(Study material begins)
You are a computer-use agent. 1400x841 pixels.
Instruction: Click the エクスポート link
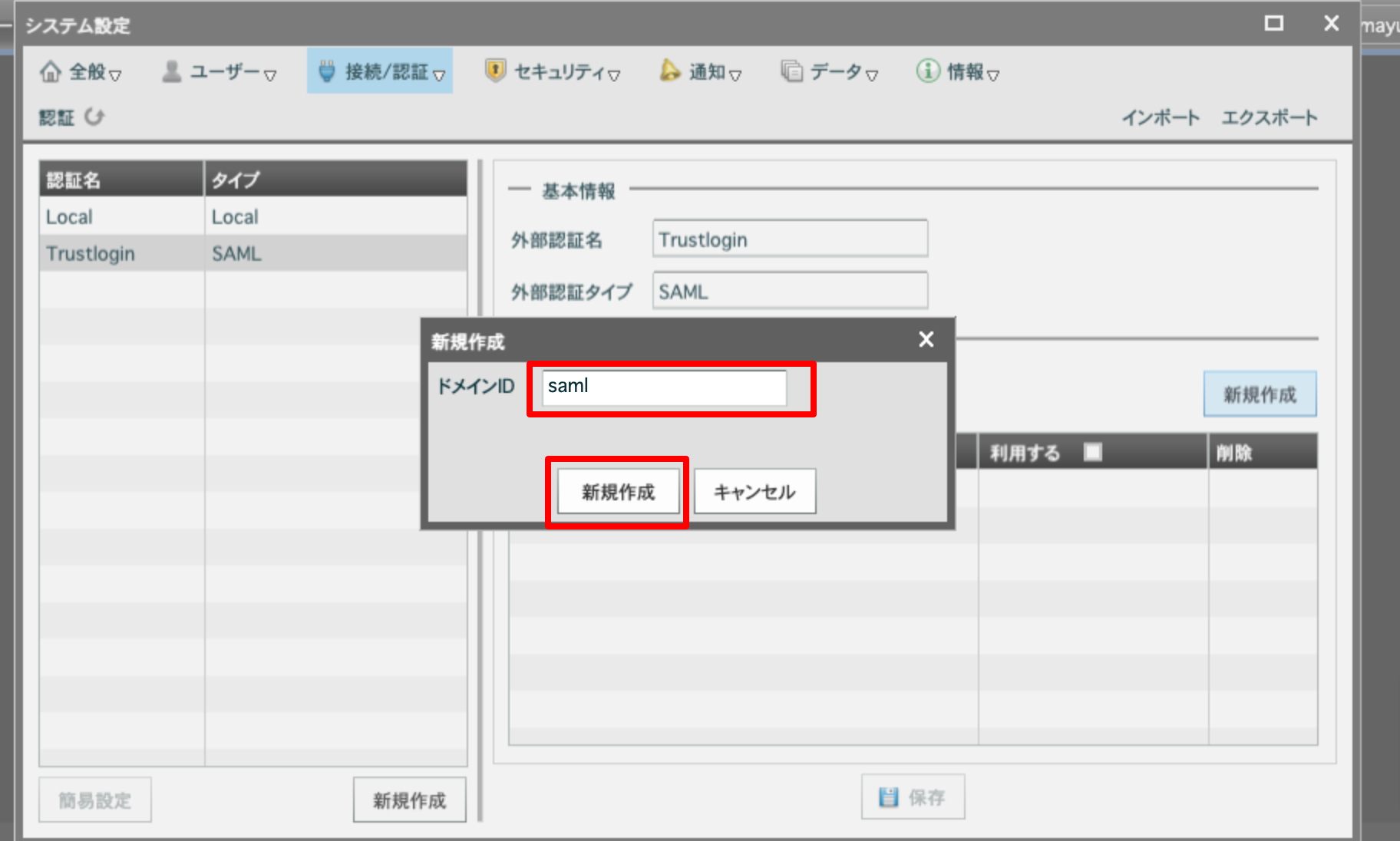1270,117
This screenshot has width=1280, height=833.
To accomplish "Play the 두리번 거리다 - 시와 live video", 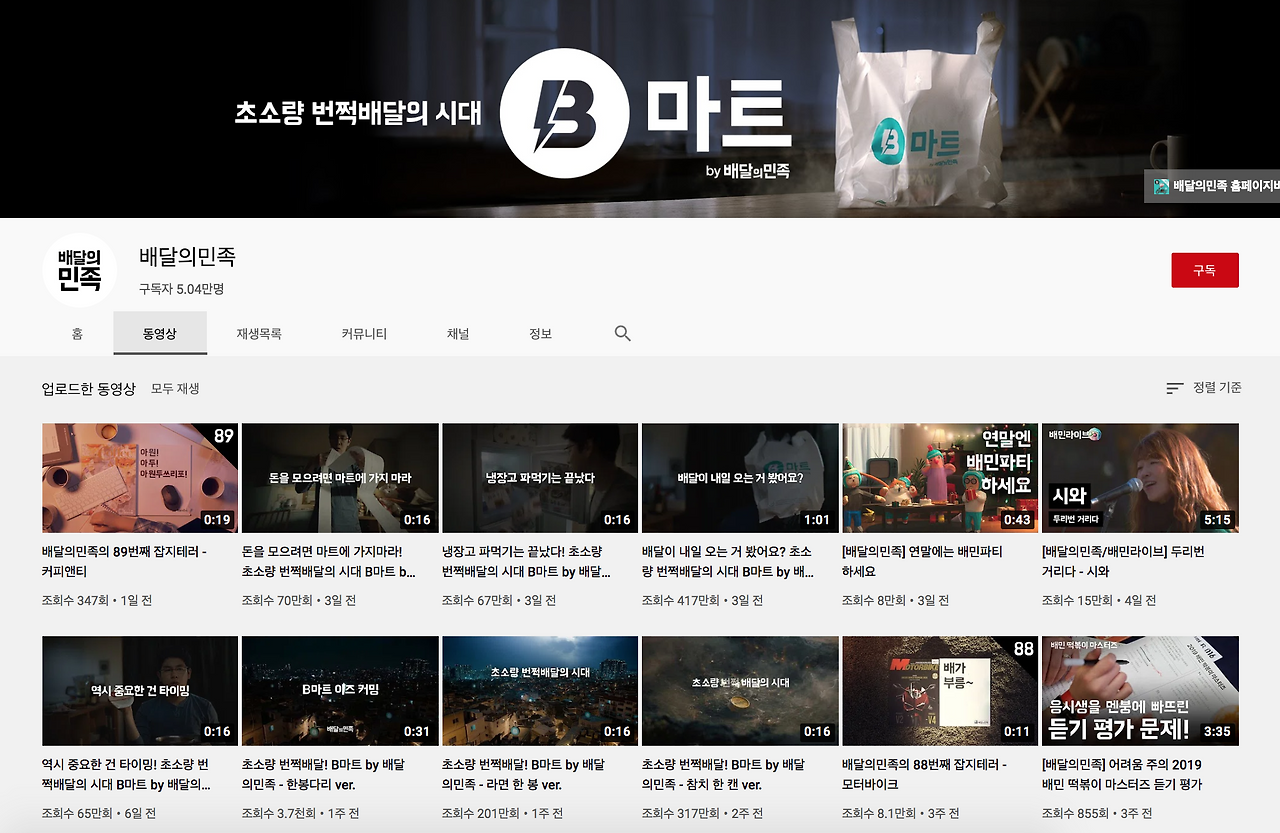I will coord(1139,477).
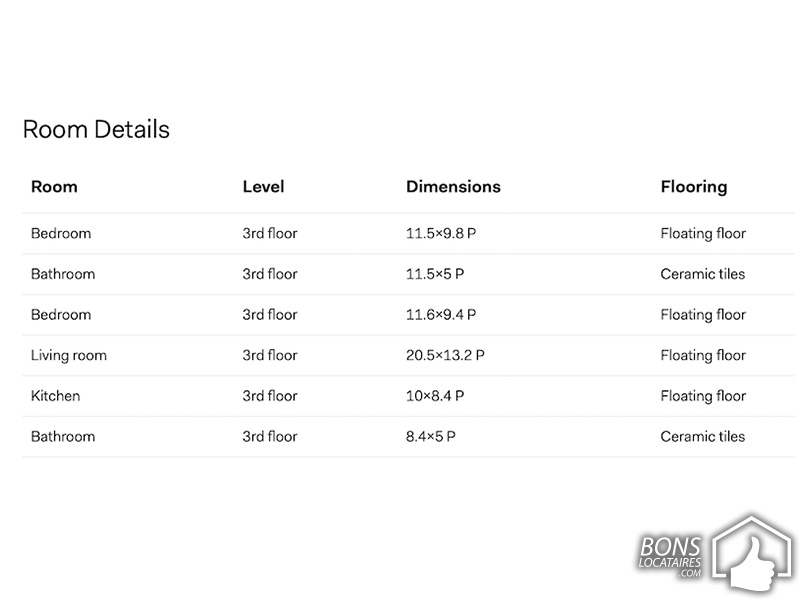
Task: Click the Kitchen row label
Action: tap(56, 396)
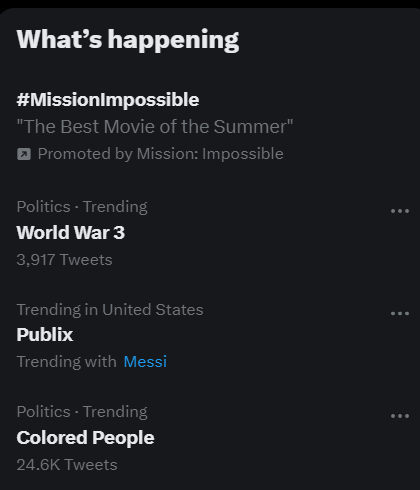This screenshot has width=420, height=490.
Task: Open the Colored People trending topic
Action: pos(85,438)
(Study material ends)
• **How to complete this task**
When you transcribe the entries above, begin at their first line, end with the line containing "This screenshot has width=1280, height=833.", and copy each line exactly without any picture.

• **Output below**
You are a computer-use agent. 1400x841 pixels.
Instruction: Click the エクスポート link
1270,117
This screenshot has width=1280, height=833.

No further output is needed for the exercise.